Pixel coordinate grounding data
▬▬▬▬▬▬

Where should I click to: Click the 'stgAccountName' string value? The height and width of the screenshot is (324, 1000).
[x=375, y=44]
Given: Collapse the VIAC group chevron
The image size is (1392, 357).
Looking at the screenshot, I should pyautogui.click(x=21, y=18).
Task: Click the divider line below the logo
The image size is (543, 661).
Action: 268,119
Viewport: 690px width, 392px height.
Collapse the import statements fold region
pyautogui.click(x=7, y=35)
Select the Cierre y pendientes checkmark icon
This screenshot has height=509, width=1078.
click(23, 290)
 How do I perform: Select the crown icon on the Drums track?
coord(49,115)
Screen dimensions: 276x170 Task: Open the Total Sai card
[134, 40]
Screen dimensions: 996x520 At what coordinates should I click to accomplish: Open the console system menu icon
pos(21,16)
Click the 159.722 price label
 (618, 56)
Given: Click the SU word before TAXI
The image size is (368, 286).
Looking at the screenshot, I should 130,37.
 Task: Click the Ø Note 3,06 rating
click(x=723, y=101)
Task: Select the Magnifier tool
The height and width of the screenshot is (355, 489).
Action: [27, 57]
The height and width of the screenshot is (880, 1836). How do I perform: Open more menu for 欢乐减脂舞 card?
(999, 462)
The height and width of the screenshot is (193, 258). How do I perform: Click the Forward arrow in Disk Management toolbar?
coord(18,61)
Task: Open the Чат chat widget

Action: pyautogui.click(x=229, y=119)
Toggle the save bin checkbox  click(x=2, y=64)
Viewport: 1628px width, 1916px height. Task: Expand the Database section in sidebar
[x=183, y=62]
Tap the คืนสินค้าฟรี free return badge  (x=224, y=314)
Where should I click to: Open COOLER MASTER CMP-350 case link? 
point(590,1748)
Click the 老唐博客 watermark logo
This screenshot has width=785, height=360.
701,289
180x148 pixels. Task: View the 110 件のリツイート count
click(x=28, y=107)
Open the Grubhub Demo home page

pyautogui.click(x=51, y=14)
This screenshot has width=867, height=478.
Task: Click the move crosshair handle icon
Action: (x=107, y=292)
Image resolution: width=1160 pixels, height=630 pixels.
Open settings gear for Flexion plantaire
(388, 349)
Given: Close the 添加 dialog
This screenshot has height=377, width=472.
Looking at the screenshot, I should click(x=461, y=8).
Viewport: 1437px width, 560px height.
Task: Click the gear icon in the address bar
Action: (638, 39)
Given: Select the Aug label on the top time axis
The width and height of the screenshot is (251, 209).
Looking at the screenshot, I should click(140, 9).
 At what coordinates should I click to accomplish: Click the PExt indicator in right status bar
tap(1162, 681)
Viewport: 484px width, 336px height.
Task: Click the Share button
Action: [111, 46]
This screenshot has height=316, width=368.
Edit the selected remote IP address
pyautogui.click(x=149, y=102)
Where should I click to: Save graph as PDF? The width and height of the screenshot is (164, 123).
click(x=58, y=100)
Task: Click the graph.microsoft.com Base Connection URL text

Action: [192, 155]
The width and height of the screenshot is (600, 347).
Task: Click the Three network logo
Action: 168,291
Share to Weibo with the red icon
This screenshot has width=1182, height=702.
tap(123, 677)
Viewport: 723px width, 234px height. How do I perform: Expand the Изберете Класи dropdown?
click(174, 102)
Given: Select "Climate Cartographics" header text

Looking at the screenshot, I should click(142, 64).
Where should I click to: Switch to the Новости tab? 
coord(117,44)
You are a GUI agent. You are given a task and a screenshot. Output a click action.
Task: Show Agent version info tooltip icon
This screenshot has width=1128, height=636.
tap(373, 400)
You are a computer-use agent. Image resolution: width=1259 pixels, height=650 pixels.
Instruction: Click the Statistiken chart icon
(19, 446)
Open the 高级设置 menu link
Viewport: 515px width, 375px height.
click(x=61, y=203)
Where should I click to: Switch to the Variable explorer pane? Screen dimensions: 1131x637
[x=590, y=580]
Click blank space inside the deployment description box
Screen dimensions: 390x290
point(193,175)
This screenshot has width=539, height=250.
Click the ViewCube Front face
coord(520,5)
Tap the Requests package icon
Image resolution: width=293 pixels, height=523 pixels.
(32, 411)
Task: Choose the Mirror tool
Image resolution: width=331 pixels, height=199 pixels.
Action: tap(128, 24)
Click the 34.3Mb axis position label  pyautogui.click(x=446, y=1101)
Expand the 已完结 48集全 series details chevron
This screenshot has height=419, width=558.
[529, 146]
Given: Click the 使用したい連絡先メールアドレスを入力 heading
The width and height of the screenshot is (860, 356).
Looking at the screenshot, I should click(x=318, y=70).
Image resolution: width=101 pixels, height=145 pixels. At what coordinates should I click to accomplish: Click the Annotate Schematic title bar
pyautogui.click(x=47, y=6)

▬▬▬▬▬▬

TASK DIRECTIONS: Up to and including the line with "Task: Click the divider line below the logo", please return the records exactly, beginning from their first line.

ANSWER AREA:
Where should I click to: Click the 'stgAccountName' string value? The height and width of the screenshot is (324, 1000).
[x=375, y=44]
Given: Collapse the VIAC group chevron
The image size is (1392, 357).
Looking at the screenshot, I should pyautogui.click(x=21, y=18).
Task: Click the divider line below the logo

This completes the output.